A unique sea cave in San Diego is Sunset Cliffs, which has a massive open ceiling that lets in tons of light. Located in Point Loma’s Sunset Cliffs neighborhood, Sunset Cliffs can only be accessed during low tide, and even then, your feet will get wet, so it’s best to wear waterproof shoes with good grip.
For the best experience, visit the caves during sunset and watch the sun dip through the cave’s main entrance.
La Jolla Cove Cave
Despite its name, La Jolla Cove Cave isn’t part of the La Jolla Seven Cave system, but thanks to its position adjacent to La Jolla Cove Beach, it has quickly become a popular spot for California’s sea lions. When the tide is low, you can walk through the cave and gaze upon the tide pools that form inside. Just be aware of the surf, as it can creep up on you without you even realizing it.
Little Sister Cave
The sixth La Jolla cave is Little Sister Cave, which sits next to White Lady Cave (which we’ll get into shortly.) Little Sister Cave is the smallest of all seven caves, but good things come in small packages, and it shouldn’t be overlooked just because of its size.
Valley of the Moon
Valley of the Moon is a boulderer’s dream as the remote, high-desert wilderness destination offers stunning views, numerous rock-climbing crags, and epic off-road trials.
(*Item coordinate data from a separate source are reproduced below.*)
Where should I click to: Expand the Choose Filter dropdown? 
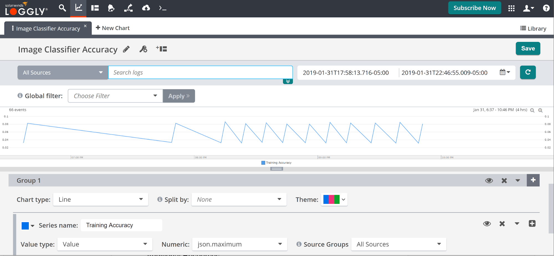pyautogui.click(x=115, y=96)
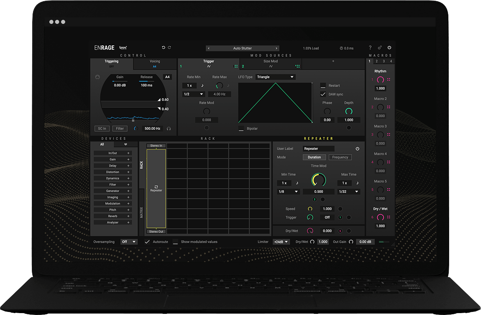This screenshot has width=481, height=315.
Task: Open the help question mark icon
Action: [x=370, y=48]
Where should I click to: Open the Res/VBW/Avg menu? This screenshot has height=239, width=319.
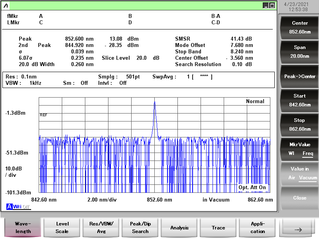coord(101,227)
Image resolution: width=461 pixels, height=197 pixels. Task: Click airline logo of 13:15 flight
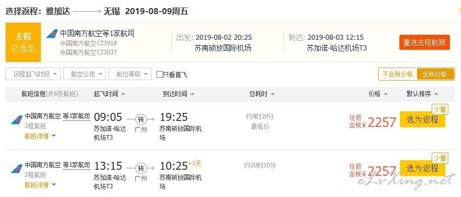[17, 169]
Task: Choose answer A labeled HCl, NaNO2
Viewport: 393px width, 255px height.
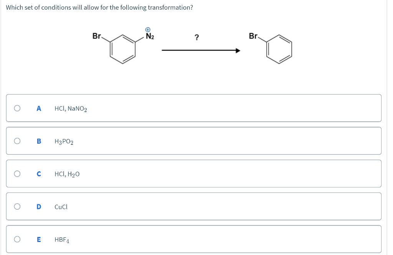Action: click(x=71, y=109)
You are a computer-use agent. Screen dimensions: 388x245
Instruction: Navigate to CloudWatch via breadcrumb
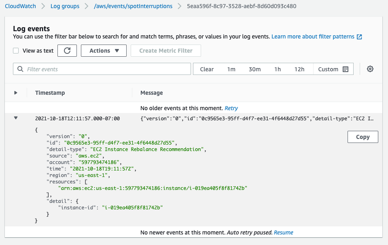(x=20, y=6)
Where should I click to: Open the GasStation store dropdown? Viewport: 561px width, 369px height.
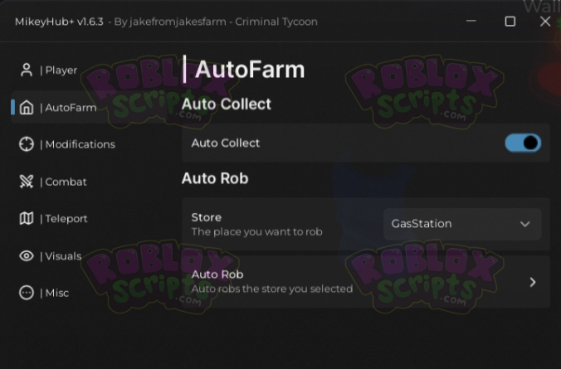pyautogui.click(x=461, y=224)
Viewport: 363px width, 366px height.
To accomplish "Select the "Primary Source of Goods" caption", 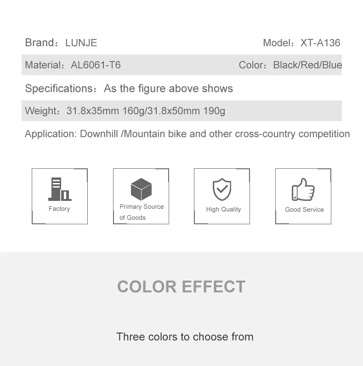I will tap(142, 212).
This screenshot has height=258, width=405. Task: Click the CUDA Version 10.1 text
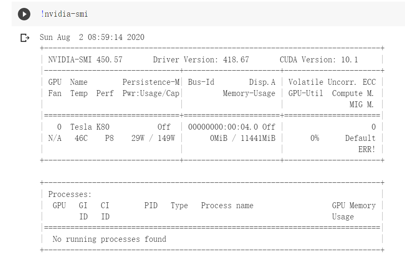(319, 60)
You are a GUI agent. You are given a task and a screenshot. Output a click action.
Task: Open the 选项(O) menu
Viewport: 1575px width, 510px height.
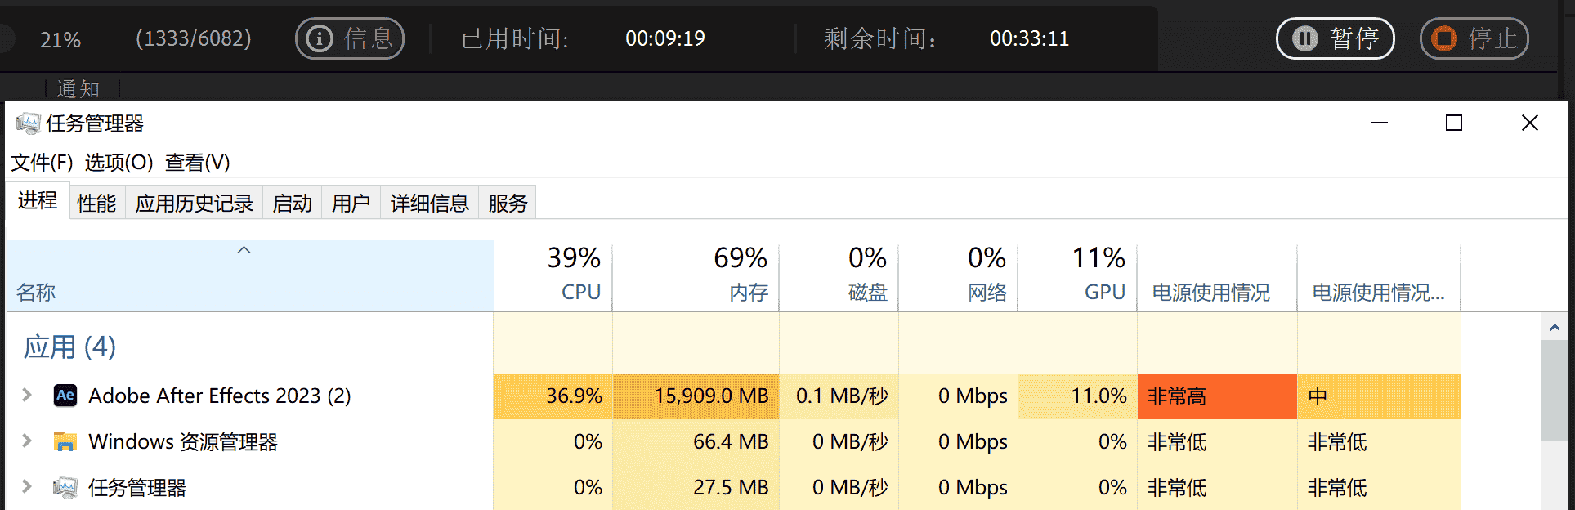119,163
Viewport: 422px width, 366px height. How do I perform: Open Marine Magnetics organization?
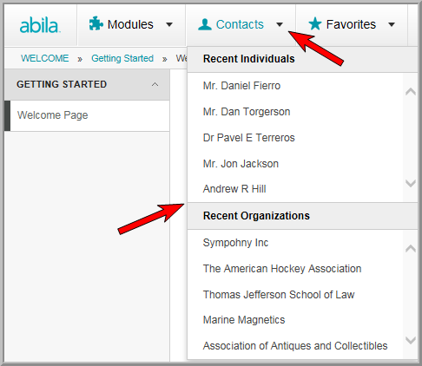[244, 320]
Formed millions of years ago by erosion of the San Andreas fault, Valley of the Moon features various caves and mine shafts for visitors to explore, with two of the best being Smuggler’s Cave and Elliot’s Mine Trail.
White Lady Cave
And the seventh and final San Diego La Jolla Cave is White Lady Cave, which got its name from local folklore. It’s said that a newlywed couple were visiting Los Angeles when the wife got swept away by the tide. The husband claimed that the waves crashing into the cave reminded him of his wife’s white dress, giving it the name White Lady Cave.